Arbeitsunfähigkeitsbescheinigung zu spät abgegeben. Was passiert jetzt?

Abgabefristen sind gesetzlich geregelt
Eindeutig geregelt ist das ganze Prozedere im sogenannten „Entgeltfortzahlungsgesetz“ (EntgFG). Dort heißt es unter § 5 Anzeige- und Nachweispflichten, Abs. 1:
„Der Arbeitnehmer ist verpflichtet, dem Arbeitgeber die Arbeitsunfähigkeit und deren voraussichtliche Dauer unverzüglich mitzuteilen. Dauert die Arbeitsunfähigkeit länger als drei Kalendertage, hat der Arbeitnehmer eine ärztliche Bescheinigung über das Bestehen der Arbeitsunfähigkeit sowie deren voraussichtliche Dauer spätestens an dem darauffolgenden Arbeitstag vorzulegen. Der Arbeitgeber ist berechtigt, die Vorlage der ärztlichen Bescheinigung früher zu verlangen. Dauert die Arbeitsunfähigkeit länger als in der Bescheinigung angegeben, ist der Arbeitnehmer verpflichtet, eine neue ärztliche Bescheinigung vorzulegen. Ist der Arbeitnehmer Mitglied einer gesetzlichen Krankenkasse, muss die ärztliche Bescheinigung einen Vermerk des behandelnden Arztes darüber enthalten, dass der Krankenkasse unverzüglich eine Bescheinigung über die Arbeitsunfähigkeit mit Angaben über den Befund und die voraussichtliche Dauer der Arbeitsunfähigkeit übersandt wird.“
So weit die gesetzliche Grundlage. Dabei ist zu beachten, dass manche Arbeitgeber eine ärztliche Arbeitsunfähigkeitsbescheinigung (AU) erst ab dem vierten Kalendertag verlangen, andere bereits ab dem ersten Tag der Krankmeldung. Spätestens am vierten Krankheitstag muss die AU jedoch beim Arbeitgeber sein.
Arbeitgeber kann Lohnzahlung einstellen
Doch wie sieht es aus, wenn die eindeutig festgelegten Fristen zur Abgabe des „gelben Scheins“ verpasst wurden? Welche Folgen kann das haben? Zunächst einmal hat der Arbeitgeber das Recht, die Fortzahlung des Lohnes einzustellen, wenn die AU nicht fristgerecht bei ihm eingeht. Die gesetzliche Grundlage dazu bietet ihm § 7 EntgFG. Legt der erkrankte Mitarbeiter später jedoch ein Attest vor, das seine Arbeitsunfähigkeit beweist, muss der Arbeitgeber rückwirkend den Lohn für den gesamten als Krankheit bescheinigten Zeitraum nachzahlen.

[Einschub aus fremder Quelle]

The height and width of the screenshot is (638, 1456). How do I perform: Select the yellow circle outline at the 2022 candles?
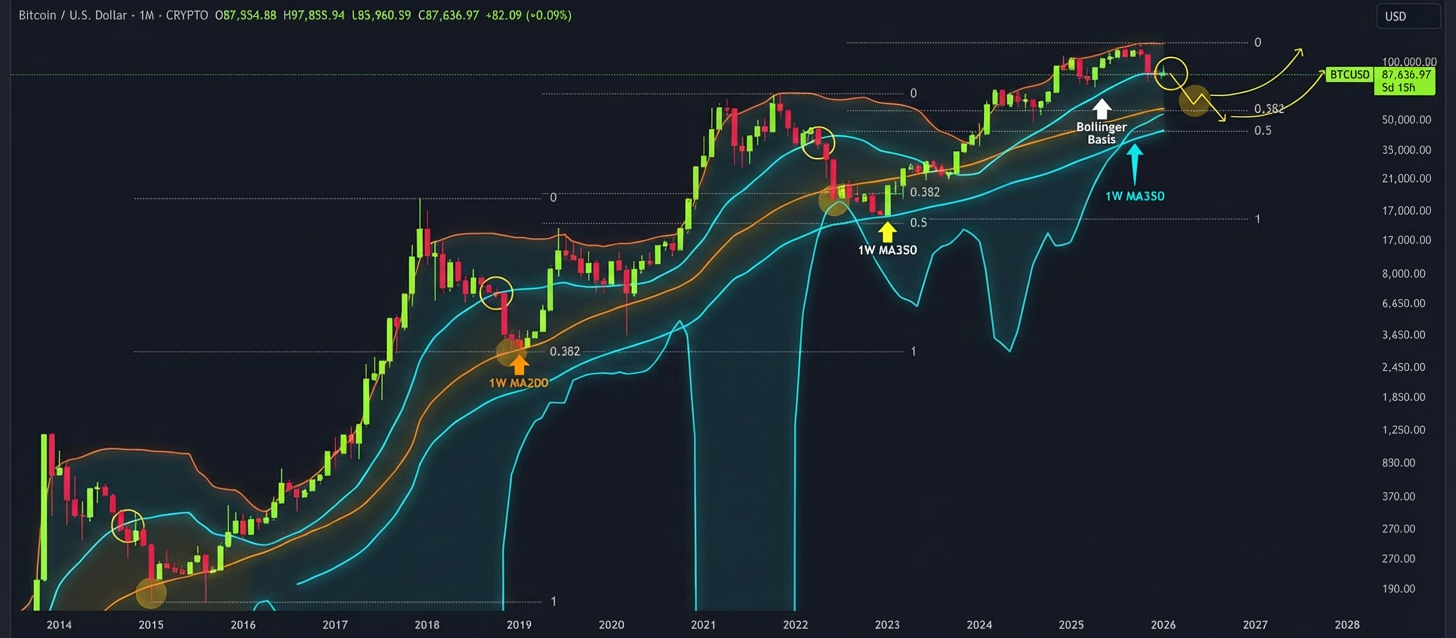(819, 142)
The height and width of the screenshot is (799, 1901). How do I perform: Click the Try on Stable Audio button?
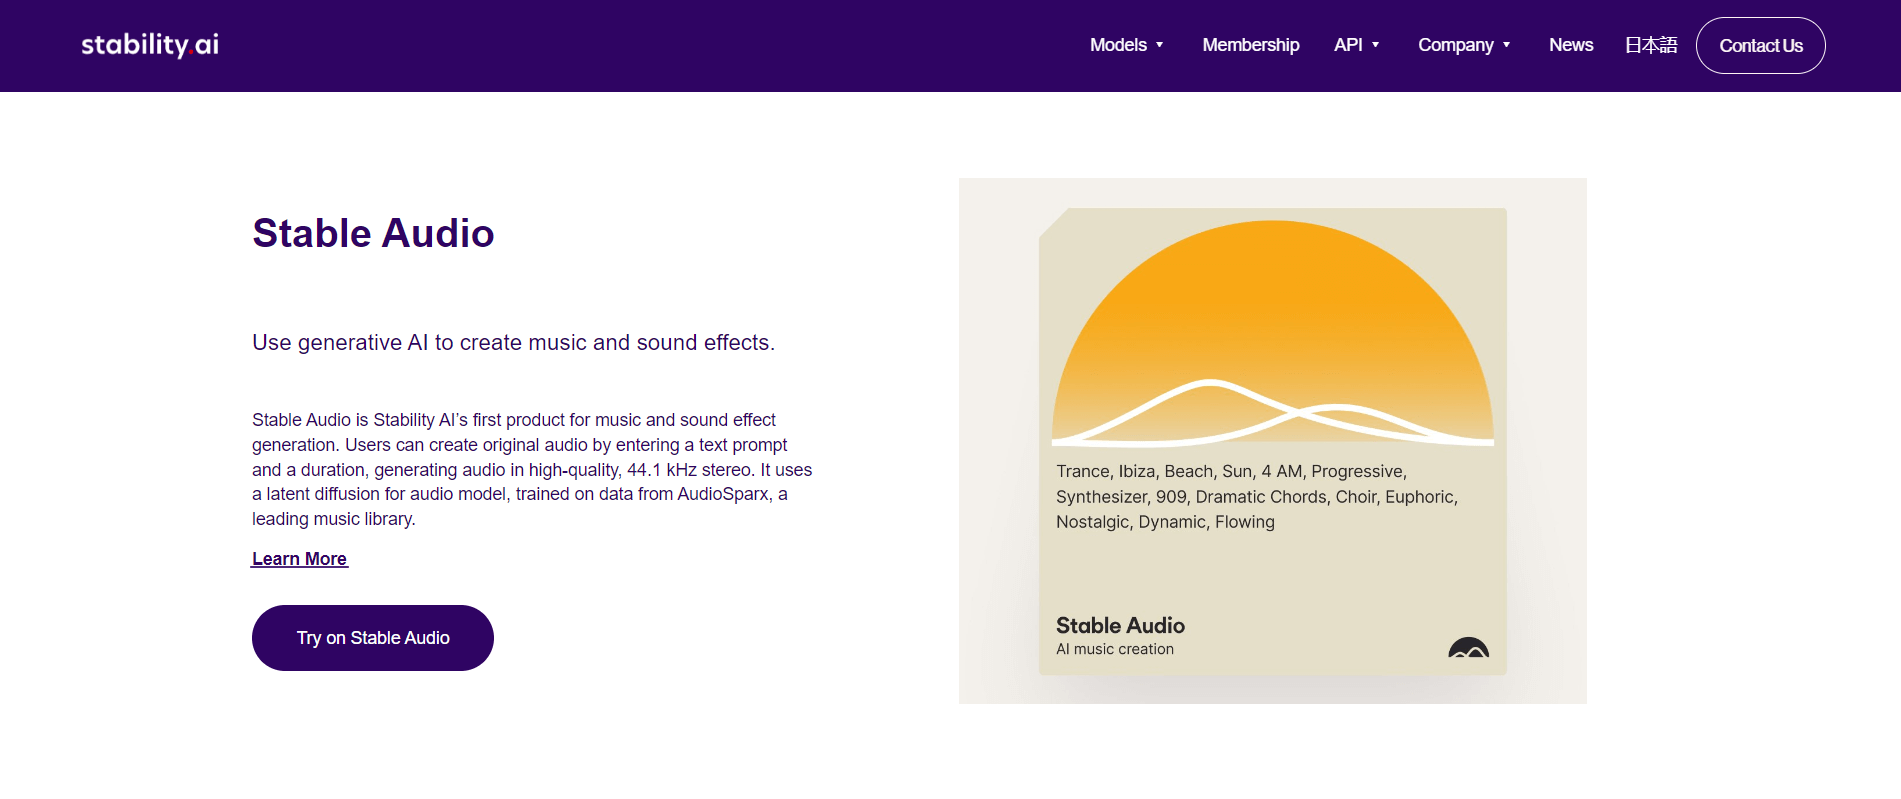[372, 638]
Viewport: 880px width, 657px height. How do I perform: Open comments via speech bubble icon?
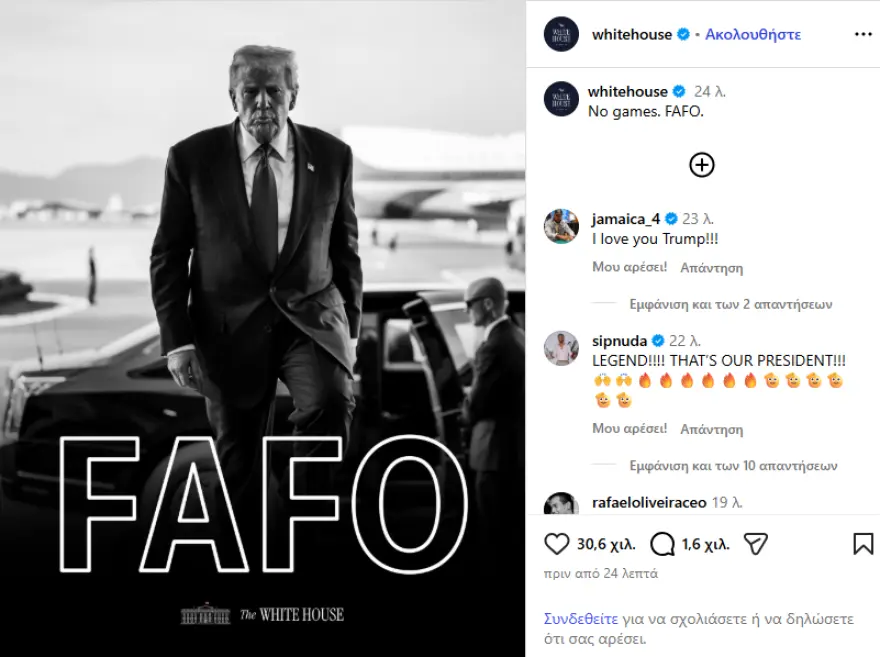[662, 544]
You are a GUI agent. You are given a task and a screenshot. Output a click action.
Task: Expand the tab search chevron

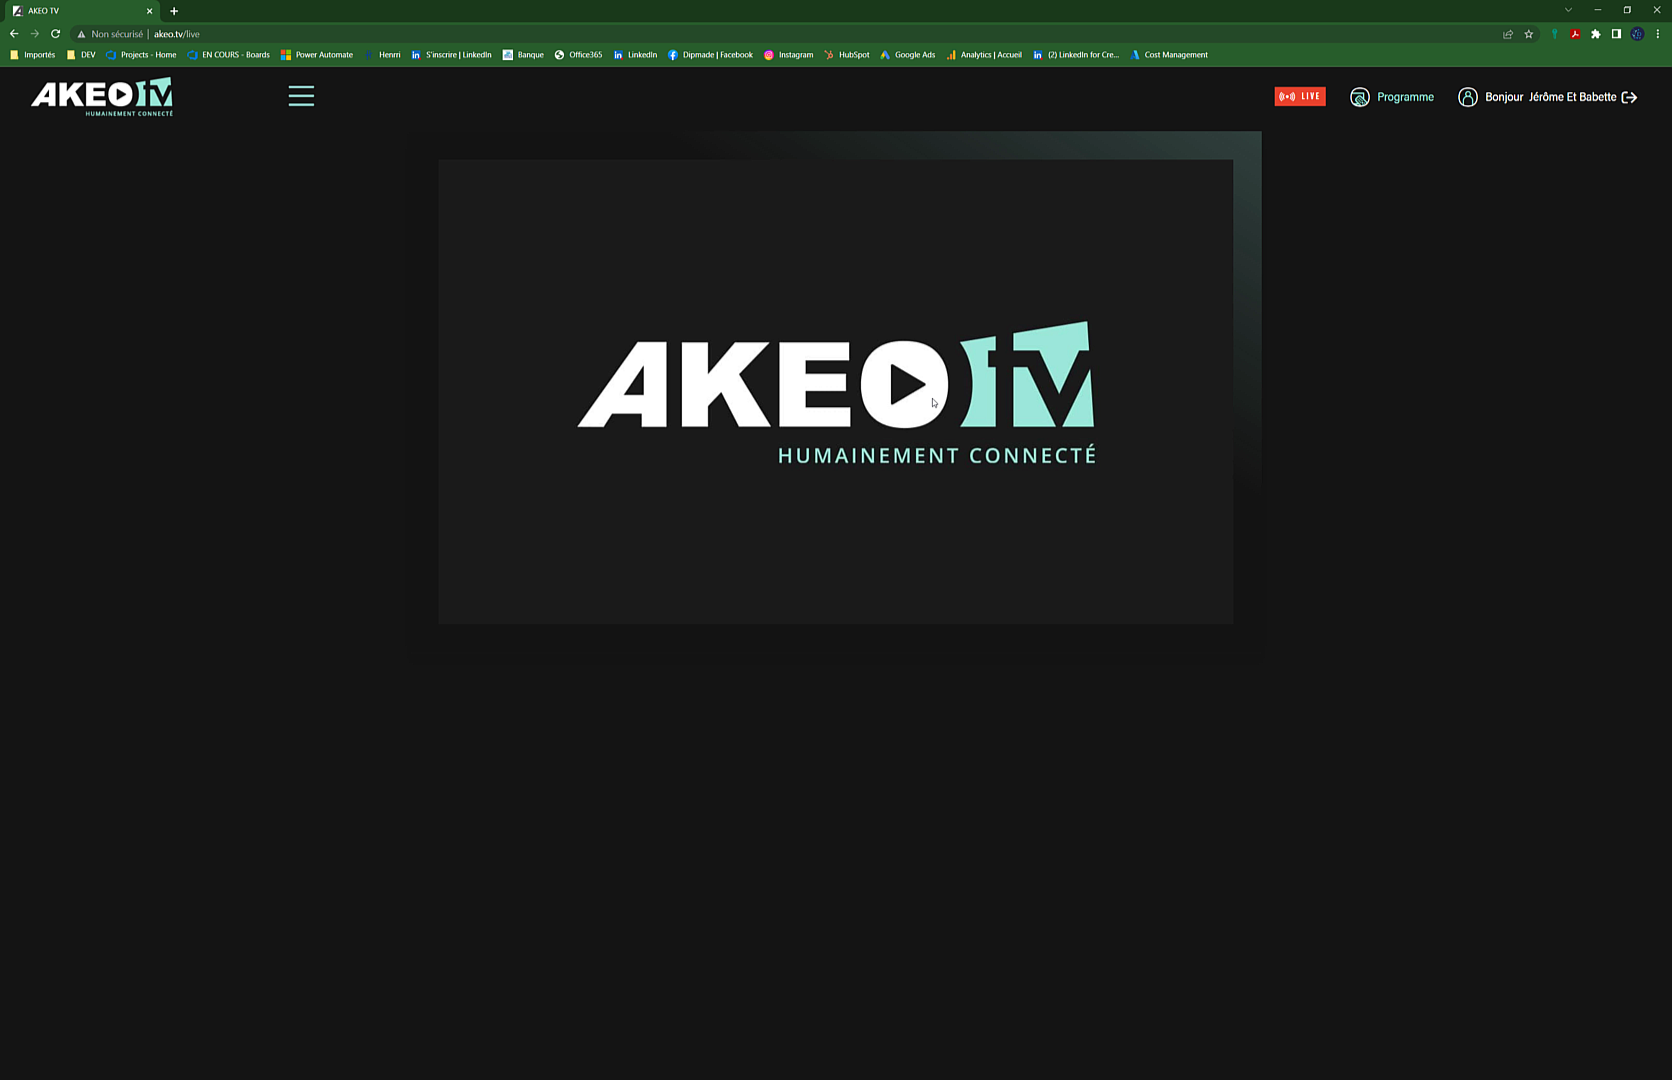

Bei Abmahnung Anwalt oder Gewerkschaft einschalten
Die verspätete Abgabe der Arbeitsunfähigkeitsbescheinigung kann unter Umständen auch eine Abmahnung nach sich ziehen. Die nicht fristgerechte Abgabe wäre ein Verstoß gegen die Nachweispflicht. Abmahnungsfähig ist jedoch auch die verspätete Bekanntgabe einer Erkrankung beim Arbeitgeber, also der erste Schritt nach dem Auftreten der Krankheit. Wer die nicht unverzüglich bekanntgibt, verstößt gegen die Anzeigepflicht. In beiden Fällen muss der Arbeitgeber allerdings genau beschreiben, gegen welche dieser beiden Pflichten der Beschäftigte verstoßen haben soll: Anzeige- oder Nachweispflicht? Zöge der Arbeitgeber in einem solchen Fall vor das Arbeitsgericht, so spielt es bei der Beurteilung sicherlich noch eine Rolle, ob der Verstoß gegen eine der beiden Meldepflichten vom Arbeitnehmer schuldhaft verursacht wurde. Wer als alleinstehender Arbeitnehmer bewusstlos ins Krankenhaus eingeliefert wird, kann beiden Pflichten sicherlich nicht nachkommen. Sollte es auch in anders gelagerten Fällen vors Gericht gehen, so ist der Arbeitnehmer gut beraten, einen Anwalt hinzuzuziehen oder als Mitglied einer Gewerkschaft deren juristischen Beistand zu nutzen.